There’s something inside every person that desires to help others who are suffering -- even strangers. No other creature on earth does that -- because it’s part of having the image of God in us.
Whatever your politics are on the refugee issue, there’s one truth we as Christians can’t deny: Refugees are your neighbors.
If you’re afraid of terrorism, refugees are your neighbors. Whether you voted Republican or Democratic in the last election, refugees are your neighbors. If you’ve never in your life spoken to someone from another country, refugees are your neighbors.
And what does the Bible say you’re to do to your neighbors? Love them.
My story has a happy ending, and it is unlike millions of refugees that are suffering and being killed. I am blessed that I was reunited with my Iraqi family in the United States, and that no one in my family was killed or injured. And now, through faith in Jesus, I have hope that I will be with Him forever.
My encouragement to you is to simply give other refugees that same hope -- hope for a better life today, and hope for eternal life in Jesus Christ.

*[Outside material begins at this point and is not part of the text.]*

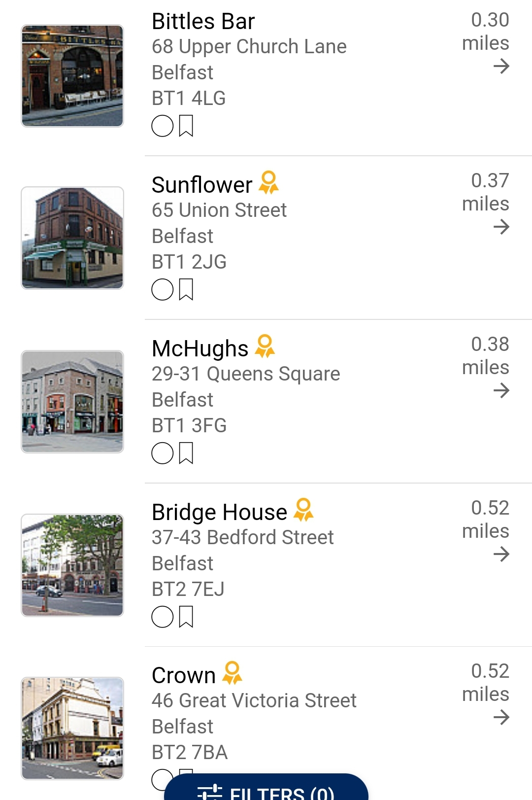Toggle the circle marker under McHughs
532x800 pixels.
[163, 453]
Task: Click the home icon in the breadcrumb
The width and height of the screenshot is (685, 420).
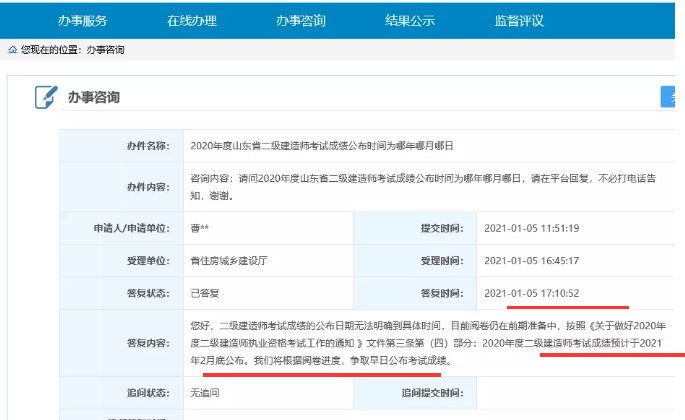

I love this nation; I thank the Lord for the United States of America. This nation and its people showed me the Gospel and the way to salvation. This nation gave me a new start, the freedom I never had elsewhere and a bright future for my family.
And I’m grieved by the fact that my refugee story is so incredibly rare.
So let’s put politics aside and love our neighbors. Let’s ensure no refugee in the West or anywhere else goes hungry. And let’s be radical in the ways we share God’s message of hope with those who need the peace He offers through Jesus Christ.
Because your neighbor is anyone and everyone within your reach!
Jalil Dawood is pastor of the Arabic Church of Dallas and founder of World Refugee Care.